Abstract

Introduction: A large portion of stroke disparities remains unexplained, even after controlling for an array of demographic, comorbidity, and health care access variables. There is a need to close this knowledge gap by investigating novel factors that may contribute to stroke disparities. Allostatic load (AL) is the lifetime adverse physiologic impact of needing to adjust to socially structured stressors such as racism. AL has been shown to increase health vulnerability and worsen outcomes in marginalized populations. We sought to assess the differential impact of AL on cognitive outcomes post intracerebral hemorrhage (ICH) across race-ethnicity. Methods: The Columbia University Intracerebral Hemorrhage Outcomes Project (ICHOP) prospectively collected data from patients presenting to Columbia University Medical Center with a diagnosis of ICH from March 2009 to May 2016. Data included demographics, stroke scores, labs, neurological deterioration, hospital complications, neuroimaging, medical history, and discharge data.

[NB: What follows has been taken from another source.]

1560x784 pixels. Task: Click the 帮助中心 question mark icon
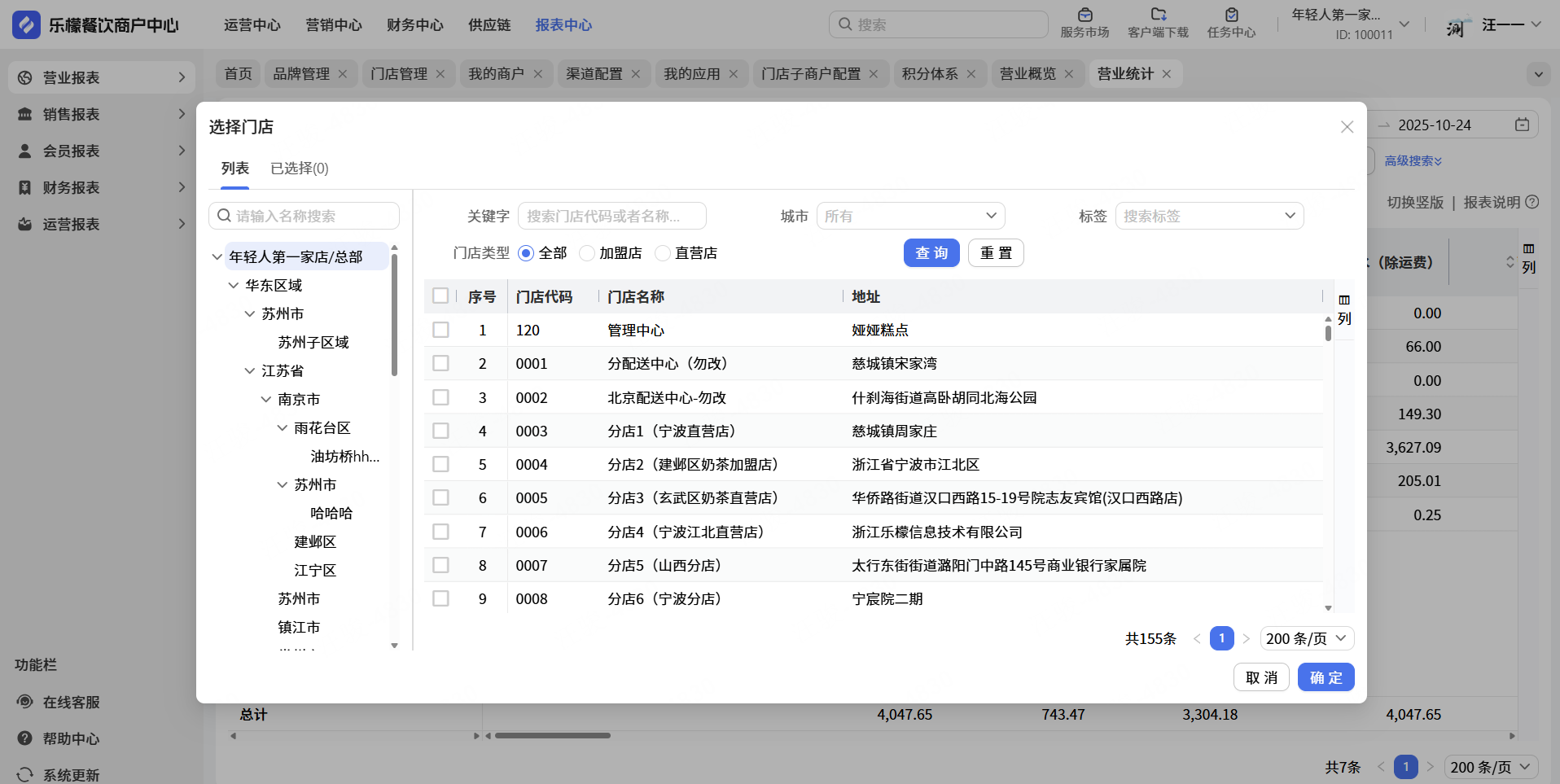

Ten markers of AL (BMI, A1c, SBP, triglycerides, CRP, HDL, LDL, HGB, HR, albumin) were obtained. An AL score was generated by summing the elements in each patient that fell outside normal clinical ranges, with an AL score range from 0-10. We used linear regression models to evaluate the relationship between AL and Telephone Interview for Cognitive Status (TICS) at discharge in the entire population, and then stratified by race-ethnicity. Results: Among 248 White, 195 Black, and 261 Hispanic ICH patients, neither mean AL nor mean TICS differed by race/ethnicity (p=0.55, p=0.21 respectively). In the overall ICHOP cohort AL was associated with TICS at discharge (Beta -0.939, SE 0.46, p=0.043). In Whites and Hispanics AL was not associated with TICS at discharge (beta 0.267, SE 0.75, p=0.725, beta -0.71, SE 0.73, p=0.33 respectively). In Black patients, higher AL was associated with a decrease in TICS at discharge (beta -2.24, SE 0.90, p=0.016). Conclusion: AL was associated with cognitive scores at discharge for Black patients but not Hispanics or Whites, suggesting that AL is an important determinant of post ICH outcomes for certain minority populations. AL may explain some of the unexplained health disparities in stroke populations.